--- begin Records provided ---

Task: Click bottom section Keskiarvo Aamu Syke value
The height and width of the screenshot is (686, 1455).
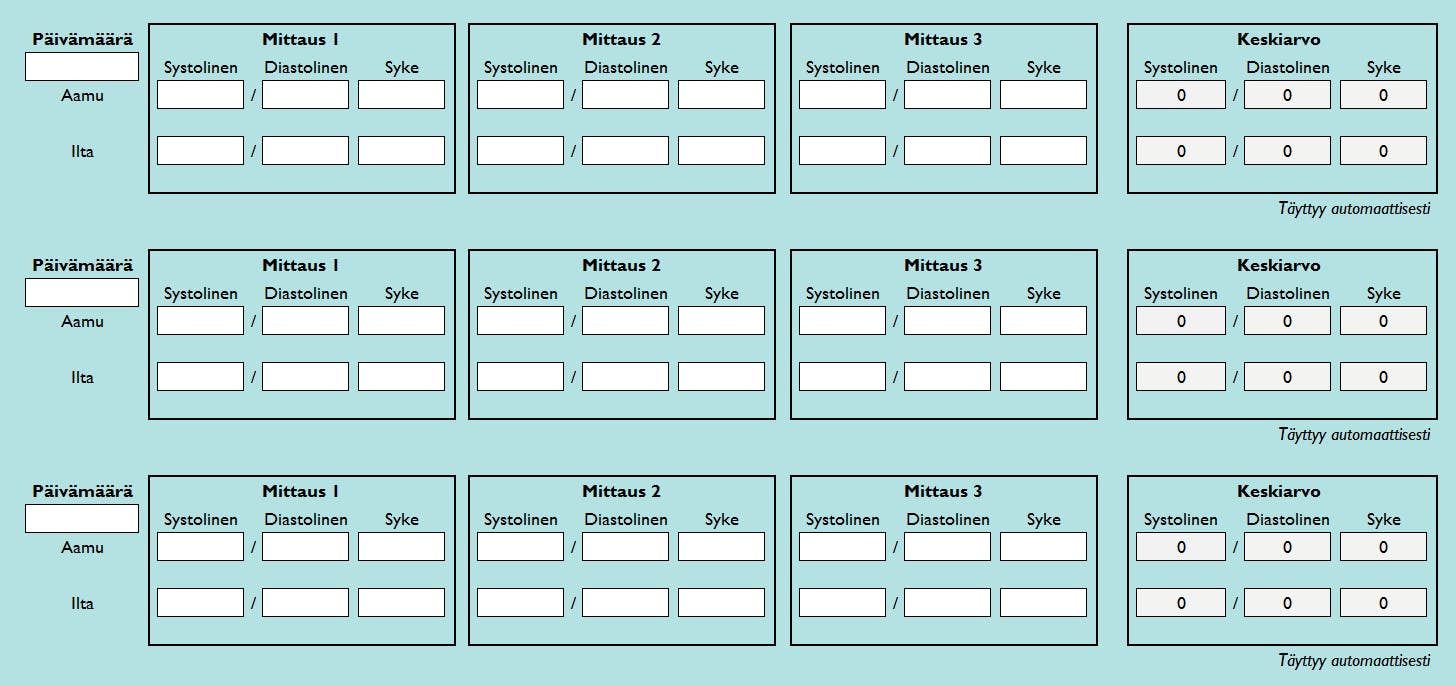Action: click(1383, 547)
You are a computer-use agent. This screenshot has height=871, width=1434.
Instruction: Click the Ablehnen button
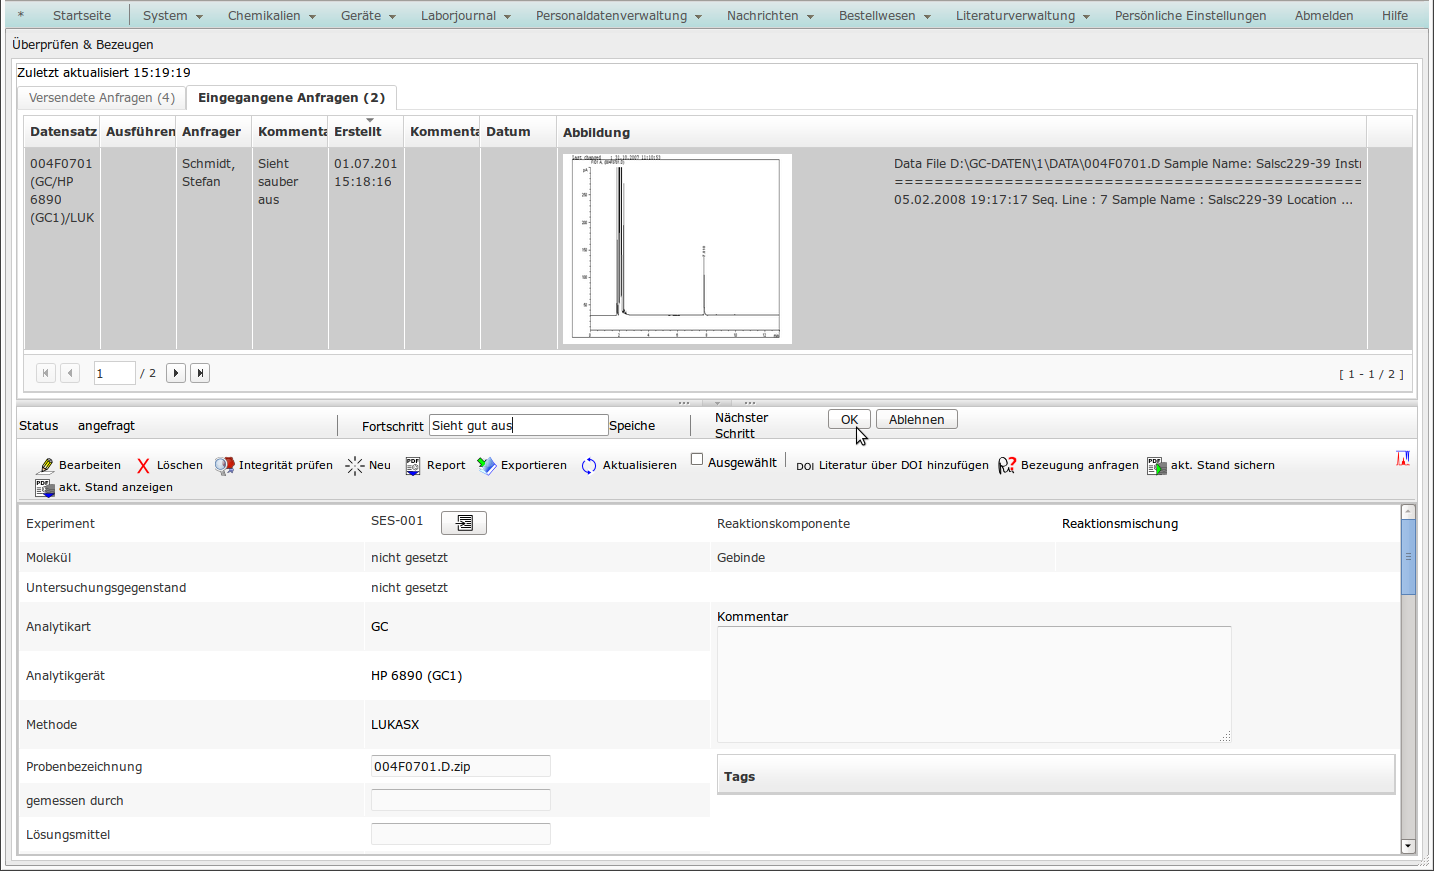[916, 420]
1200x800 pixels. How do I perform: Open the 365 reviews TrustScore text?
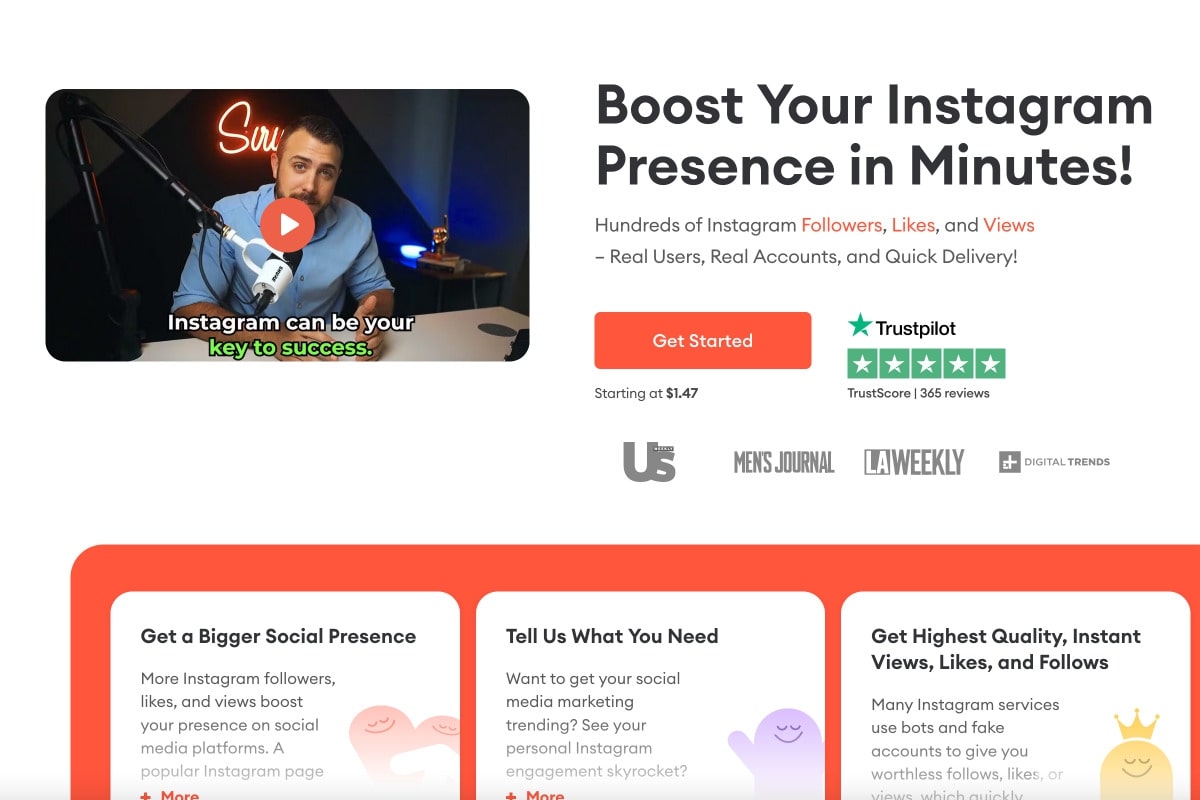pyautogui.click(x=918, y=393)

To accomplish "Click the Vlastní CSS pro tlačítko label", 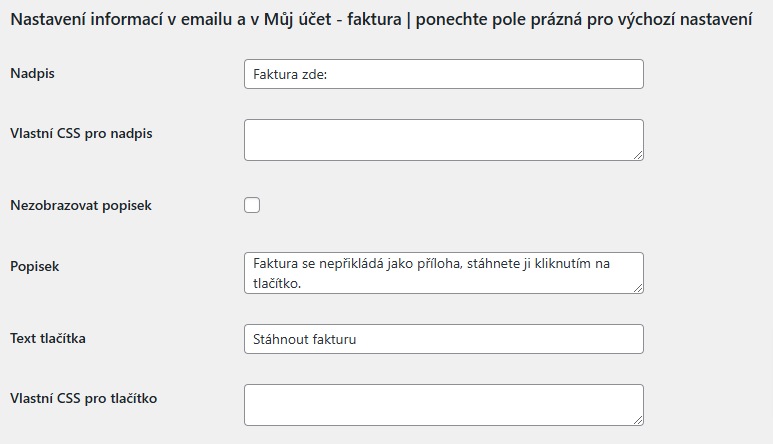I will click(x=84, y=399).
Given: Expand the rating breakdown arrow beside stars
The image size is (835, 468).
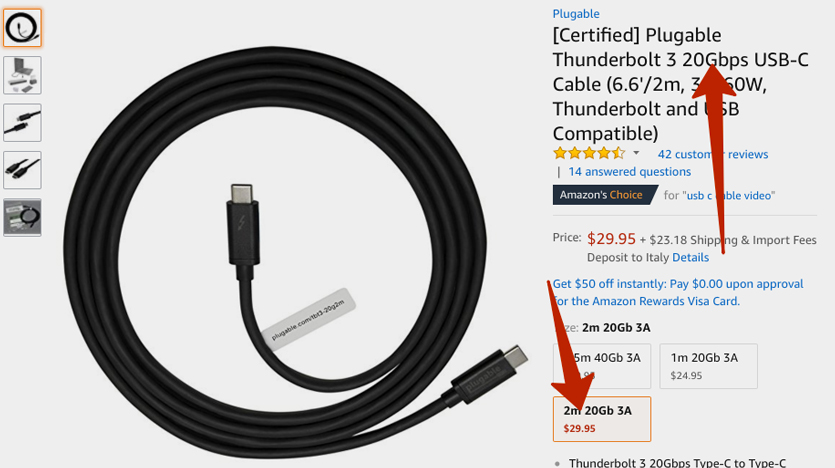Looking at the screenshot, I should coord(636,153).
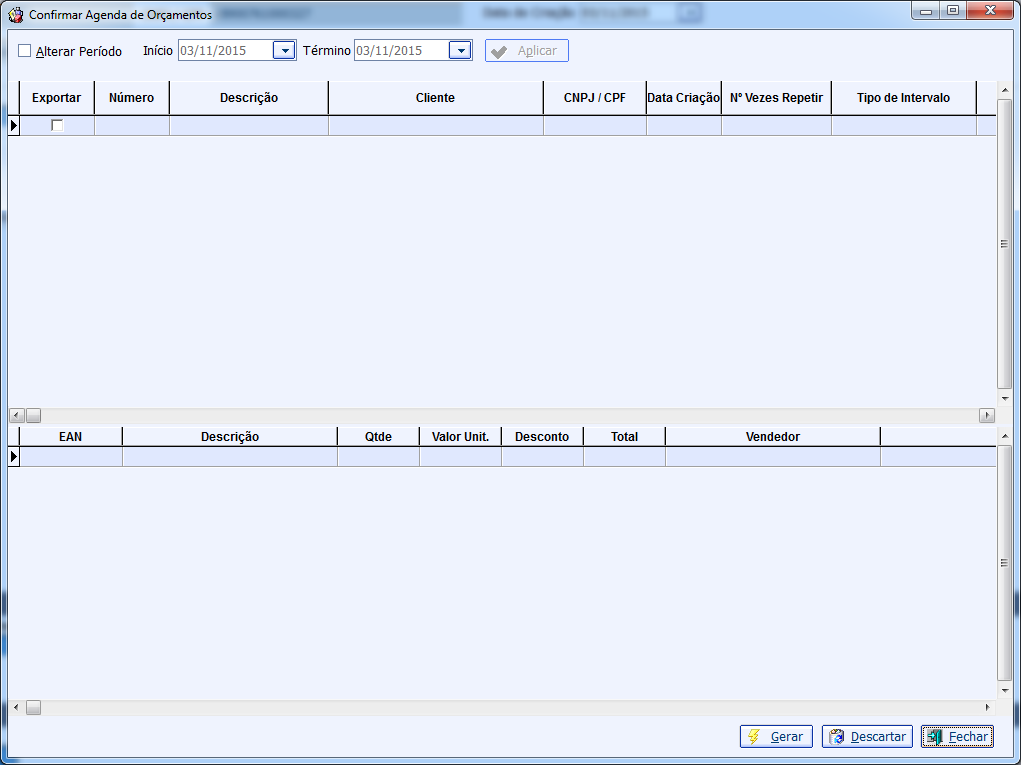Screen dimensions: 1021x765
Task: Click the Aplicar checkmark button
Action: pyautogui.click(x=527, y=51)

--- end Records provided ---

● **Short problem**: Express the stretch from the line containing "Given: Expand the" through the last line above, both ends included, as a JSON list of strings with one string per line and no blank lines. Omit the pictures.

● **Exercise response**:
[
  "Given: Expand the rating breakdown arrow beside stars",
  "The image size is (835, 468).",
  "Looking at the screenshot, I should coord(636,153).",
  "Screen dimensions: 1021x765",
  "Task: Click the Aplicar checkmark button",
  "Action: pyautogui.click(x=527, y=51)"
]